(Word and element location data)
-- -- --

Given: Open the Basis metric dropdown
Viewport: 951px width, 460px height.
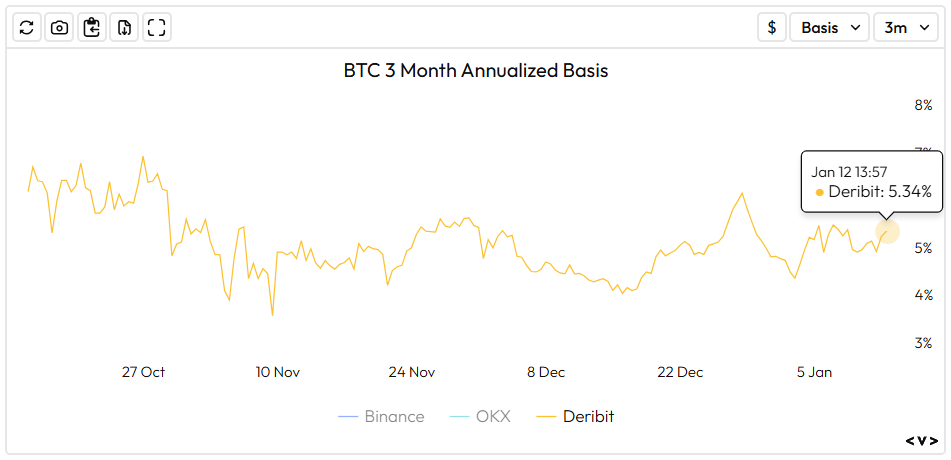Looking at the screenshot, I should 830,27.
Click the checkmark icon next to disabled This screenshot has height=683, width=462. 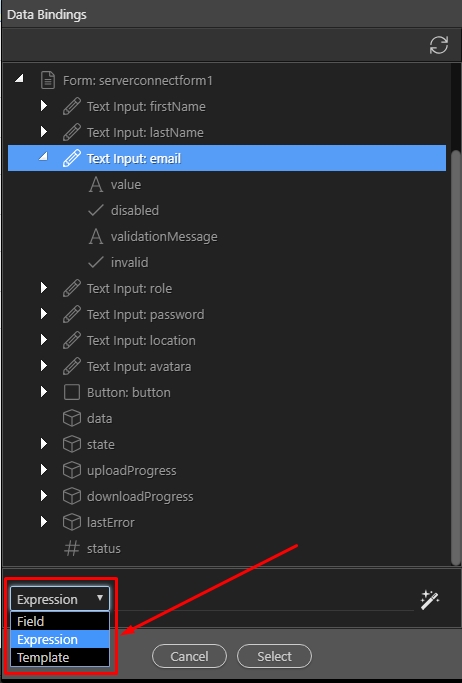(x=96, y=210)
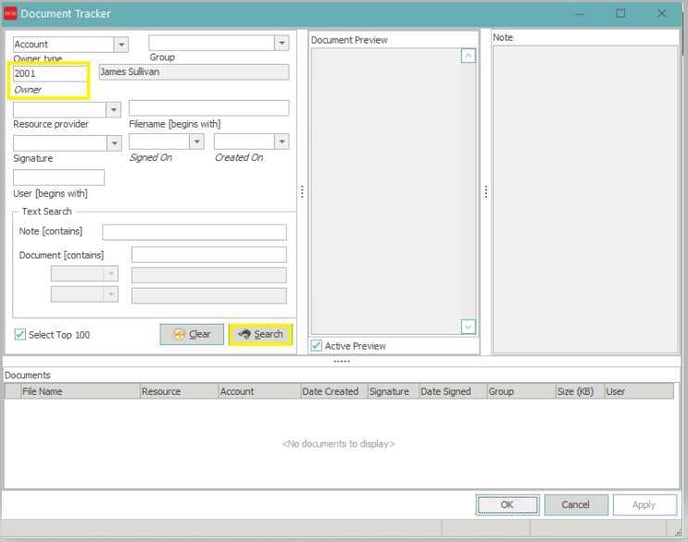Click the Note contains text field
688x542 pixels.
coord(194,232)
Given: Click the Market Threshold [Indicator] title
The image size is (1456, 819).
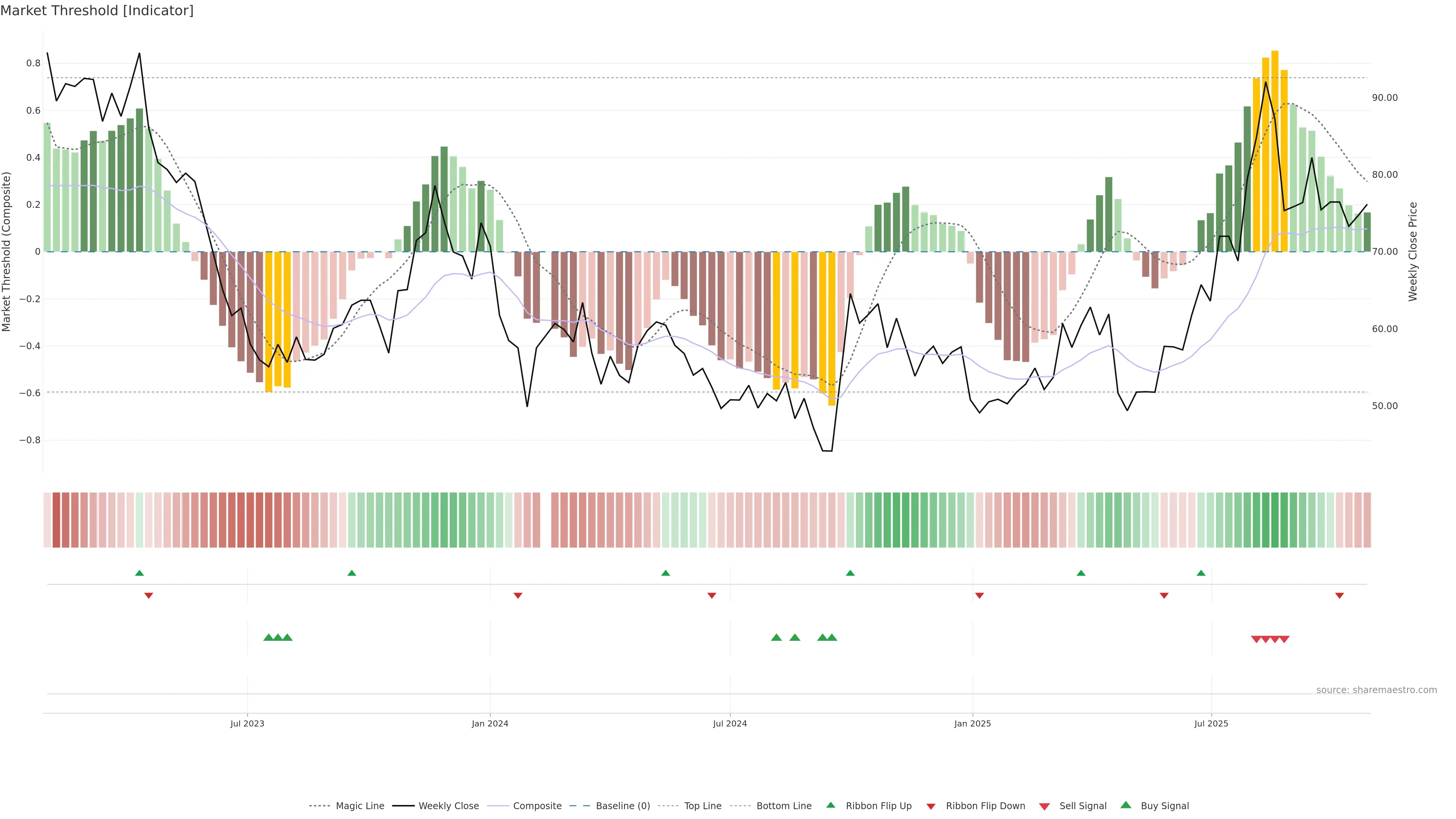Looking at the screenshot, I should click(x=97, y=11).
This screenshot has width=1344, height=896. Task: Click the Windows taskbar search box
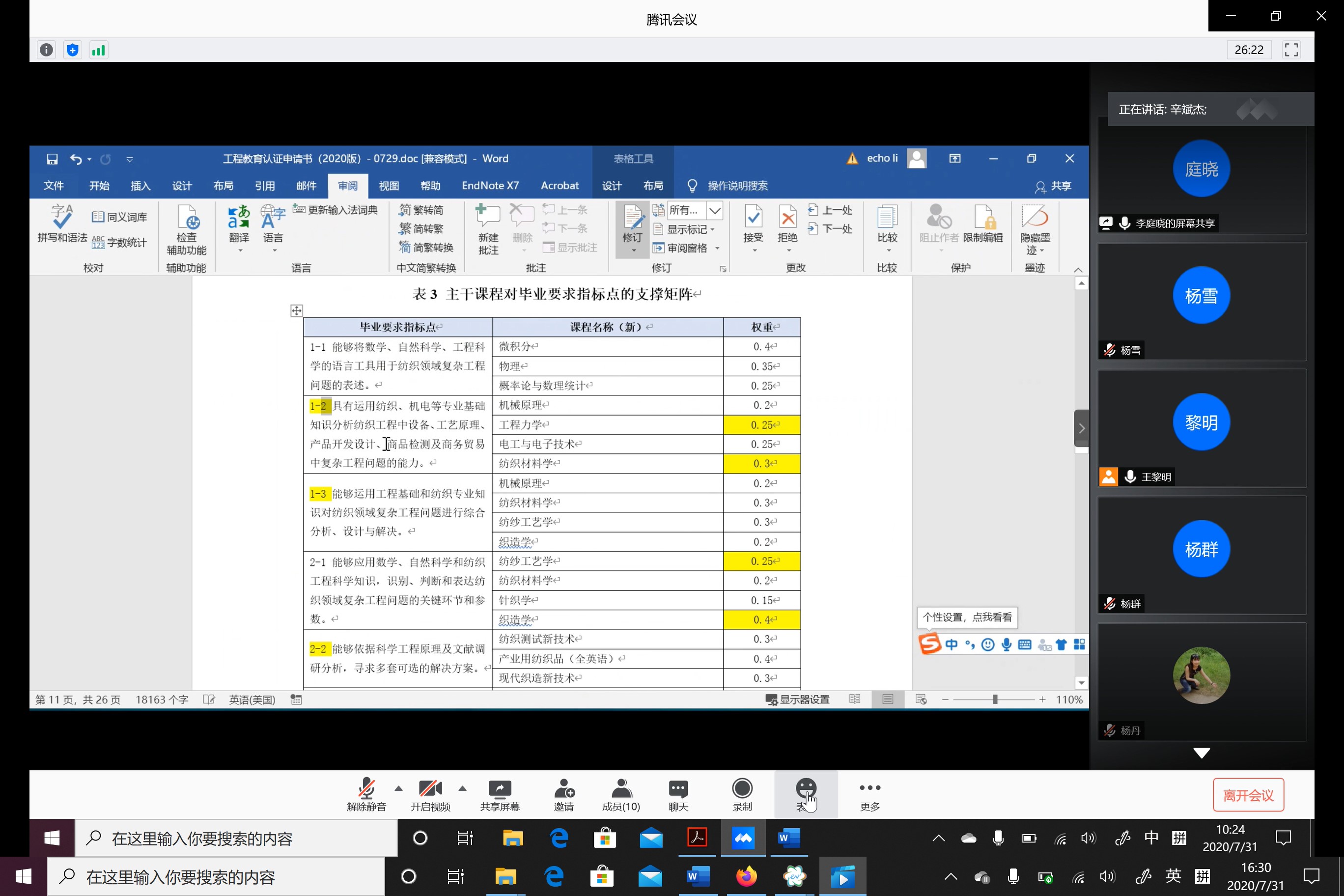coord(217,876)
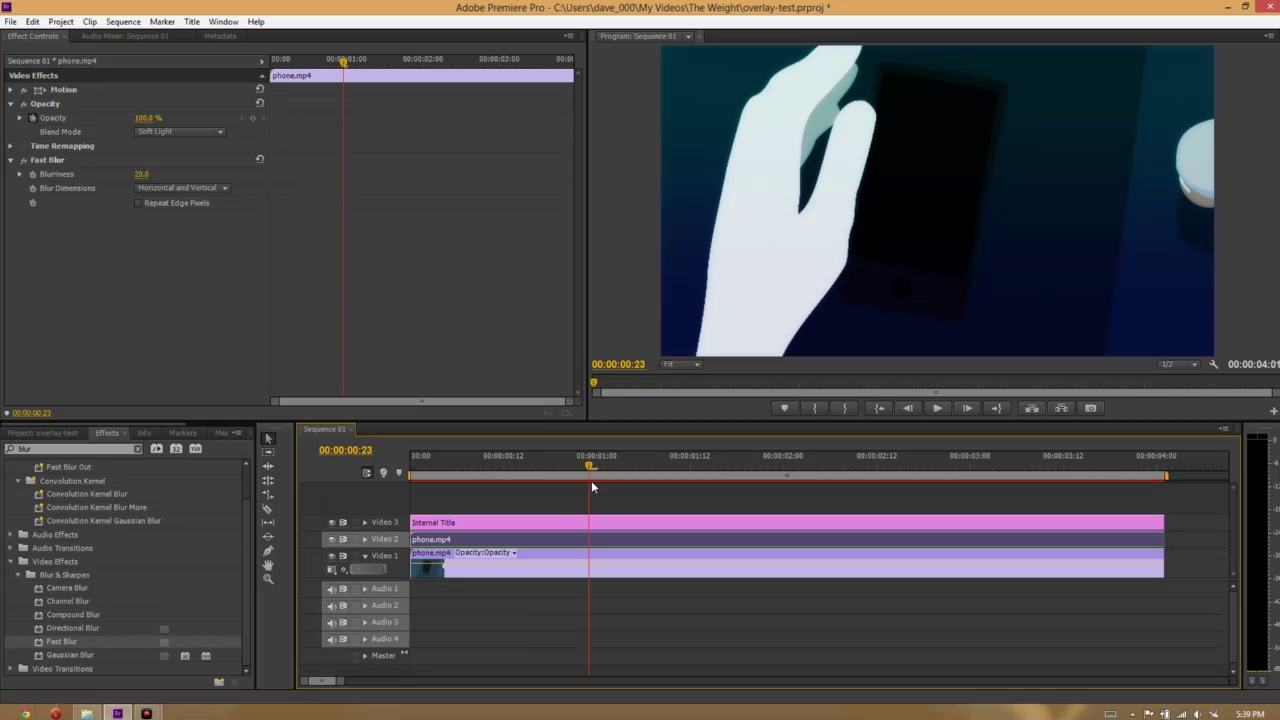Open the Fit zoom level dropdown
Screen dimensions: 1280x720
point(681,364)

-- -- --

#### [Problem description]
Return the lines of the records word for word, beginning at the line that contains "Given: Click the" and continuing through the last line of the records. Omit the pictures.

#### [Exercise response]
Given: Click the Market Threshold [Indicator] title
The image size is (1456, 819).
Looking at the screenshot, I should click(x=97, y=11).
This screenshot has width=1344, height=896. Task: Click the Windows taskbar search box
coord(217,876)
Open the Fit zoom level dropdown
Screen dimensions: 1280x720
point(681,364)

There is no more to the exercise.